In the present work, we avoid such issues by employing the likelihood function based on the eCDF vectors. The Gaussianity is then asymptotically guaranteed by the Donsker theorem—not just an assumption. In our numerical examples we verify the Gaussianity by normality tests, the χ2 test for the eCDF vectors, and standard scalar-valued tests for the individual components of the vectors. The so-called ABC methods provide another well-known simulation-based approach for intractable likelihoods, or likelihood-free situations. Our approach differs from them, as we actually do have a well-defined likelihood, that is even normally distributed.
In a nutshell the BSL algorithm proceeds as follows: We simulate the model n times for the proposed parameter value, calculate the eCDF vector of the selected (scalar valued) simulation results, concatenate the vectors (if more than one eCDF is computed) and calculate the mean and covariance of the emerging set of vectors. The synthetic likelihood is thus constructed, and the accept/reject step can be performed as a part of a standard MCMC sampling algorithm.
The basic steps used to find the posterior distribution of the parameters by MCMC sampling are summarized in the Algorithm 1 below. As the likelihood is stochastic, no numerically exact maximum of the likelihood function can exist, but we assume that a robust estimate for the model parameter vector is available, from which to efficiently start the MCMC sampling. In our test cases this is simply the reference value of the model parameter vector used to create the synthetic data, otherwise an optimization step is first performed to match the model to the data. For simplicity we shall call this optimized value the MAP point estimate in the following. However, when fitting a model to real data a bias can be expected, and a test for goodness of fit (or lack of fit) is needed. See the Algorithm 2 and the discussion below for more details about how we perform this test. Before launching the MCMC sampling, we verify the Gaussianity of the synthetic likelihood at the initial point of the MCMC sampling.
Note that as the likelihood is re-created at every sampling iteration, the log(det(Σ)) term needs to be included. When using eCDFs for summary statistics, one has to select the bin values at which the cumulative sums are evaluated. Too dense bin values produce noisy histograms and CDFs, resulting in close to singular covariance matrices and low acceptance rates in MCMC sampling in our situation. On the other hand, too few values tend to loose information of the data. Earlier experiences [13, 14, 24] have shown that the sampled parameter posteriors are not sensitive with respect to the specific selection of the number nx of the bins, as long as the above extremes are avoided. Unless otherwise stated, all the examples of this paper are computed using nx = 10.

Data segment →
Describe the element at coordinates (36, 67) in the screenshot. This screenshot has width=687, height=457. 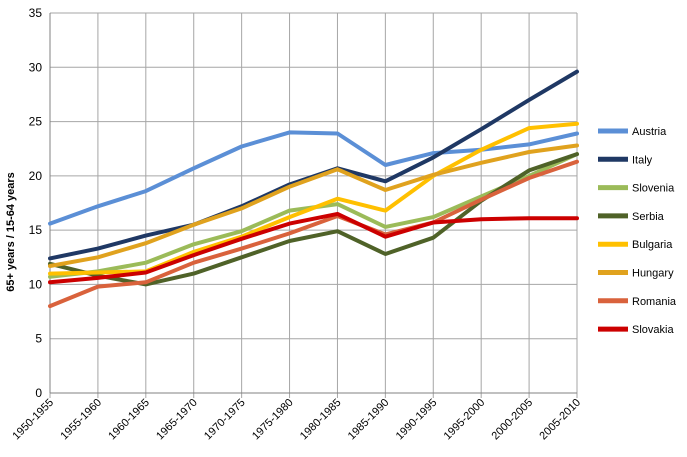
I see `y-tick-label: 30` at that location.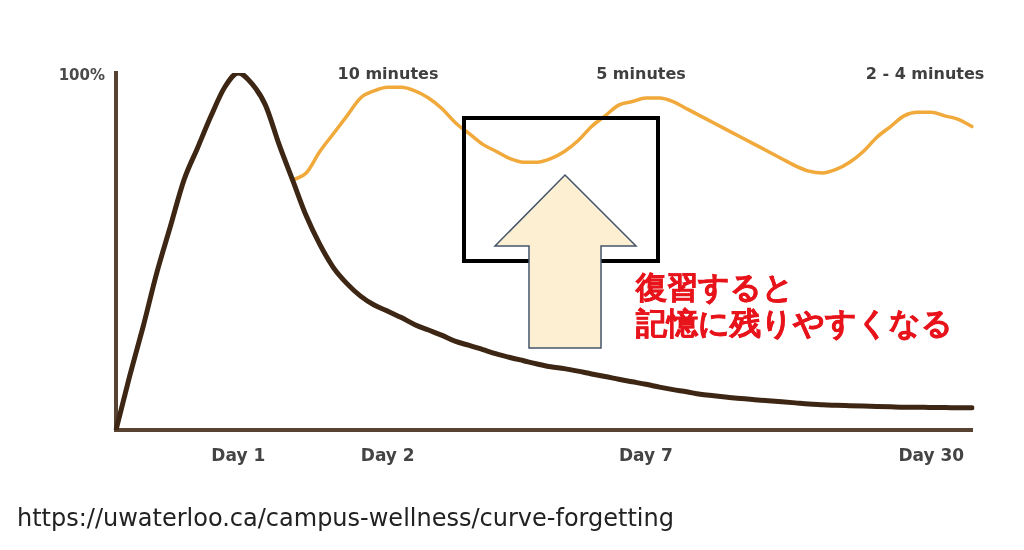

Assigned task → Please carry on with the passage about synthetic likelihood built from eCDF vectors, starting right after its final sentence.

Exercise output →
Remark: For the sake of readability, Algorithm is formulated assuming only one eCDF vector is used as the summary statistics. More typically we employ several feature vectors. In such a case, the above steps are repeated separately for each feature vector and the resulting eCDF vectors are concatenated to get the final vector. The concatenated vector of Gaussian vectors is Gaussian again, and the mean and covariance of that vector provides the likelihood function. The normality of the combined feature vector is numerically verified in the same way as described earlier.
2.2. Assessing the goodness of the model fits
Above, we assume that a robust estimate of the region of the parameter space at which to start sampling efficiently is available. In case of synthetic data sets there exists, by construction, a region of the parameter space for which the model can quantitatively and qualitatively re-produce the statistics of the reference data. However, when fitting a model to real data a bias can be expected, and a test for goodness of fit (or lack of fit) is needed. Standard criteria, based on residual sums of the fit, are not available in the stochastic setting discussed here. We discuss here how to employ ingredients used to perform the Gaussianity tests employed in the initialization phase of Algorithm for a goodness of fit (GOF) test. Given a set of parameters, this will tell us how appropriate a model is in representing the underlying dynamics that produced the data.
Note that for any fixed set of parameters (as in this GOF tests) the likelihood's mean and covariance are fixed as well and the term is not used for the negative log likelihood (NLL) calculation. The procedure is a version of the classical χ2 tests used as a standard tool since , only the construction and evaluations of the likelihood function are done in a different way.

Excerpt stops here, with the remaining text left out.